Source data:
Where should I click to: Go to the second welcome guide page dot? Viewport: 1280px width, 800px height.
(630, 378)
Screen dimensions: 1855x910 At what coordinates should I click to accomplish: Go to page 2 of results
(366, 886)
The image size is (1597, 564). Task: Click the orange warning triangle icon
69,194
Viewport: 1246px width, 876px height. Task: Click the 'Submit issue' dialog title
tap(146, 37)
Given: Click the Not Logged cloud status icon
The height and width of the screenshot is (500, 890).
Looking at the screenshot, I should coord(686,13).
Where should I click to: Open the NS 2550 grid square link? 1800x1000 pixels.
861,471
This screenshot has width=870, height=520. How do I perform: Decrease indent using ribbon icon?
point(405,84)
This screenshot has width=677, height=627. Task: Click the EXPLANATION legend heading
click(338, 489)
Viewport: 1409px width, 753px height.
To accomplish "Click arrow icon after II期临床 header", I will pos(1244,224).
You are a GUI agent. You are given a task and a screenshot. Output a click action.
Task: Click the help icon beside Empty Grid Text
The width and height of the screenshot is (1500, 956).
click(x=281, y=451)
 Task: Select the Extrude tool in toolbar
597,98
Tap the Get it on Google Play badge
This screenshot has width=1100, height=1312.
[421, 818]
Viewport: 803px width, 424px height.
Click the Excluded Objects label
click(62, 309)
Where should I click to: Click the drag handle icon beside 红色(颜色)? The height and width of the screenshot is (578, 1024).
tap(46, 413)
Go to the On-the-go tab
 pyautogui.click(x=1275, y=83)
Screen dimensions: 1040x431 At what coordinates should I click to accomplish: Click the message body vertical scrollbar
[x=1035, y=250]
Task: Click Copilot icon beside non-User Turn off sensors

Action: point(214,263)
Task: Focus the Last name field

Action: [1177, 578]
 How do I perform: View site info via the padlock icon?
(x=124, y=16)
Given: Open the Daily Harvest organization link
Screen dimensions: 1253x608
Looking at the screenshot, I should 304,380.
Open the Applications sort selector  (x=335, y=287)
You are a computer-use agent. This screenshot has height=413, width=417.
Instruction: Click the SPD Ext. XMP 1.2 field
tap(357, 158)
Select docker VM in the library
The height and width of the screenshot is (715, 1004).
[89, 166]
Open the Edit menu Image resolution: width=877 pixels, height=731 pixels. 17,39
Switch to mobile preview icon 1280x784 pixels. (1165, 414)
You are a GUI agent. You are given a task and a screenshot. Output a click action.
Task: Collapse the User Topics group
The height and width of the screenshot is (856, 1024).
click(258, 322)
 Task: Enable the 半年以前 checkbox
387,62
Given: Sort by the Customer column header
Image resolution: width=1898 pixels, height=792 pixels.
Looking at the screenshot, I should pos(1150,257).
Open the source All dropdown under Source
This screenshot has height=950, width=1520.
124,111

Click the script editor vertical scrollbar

Your objective = From the line containing "Image resolution: width=1898" down to the last line of the data above, copy every line exactly; leave out all other lines.

Result below =
Image resolution: width=1898 pixels, height=792 pixels.
Looking at the screenshot, I should pos(1150,257).
Open the source All dropdown under Source
This screenshot has height=950, width=1520.
124,111

Click the script editor vertical scrollbar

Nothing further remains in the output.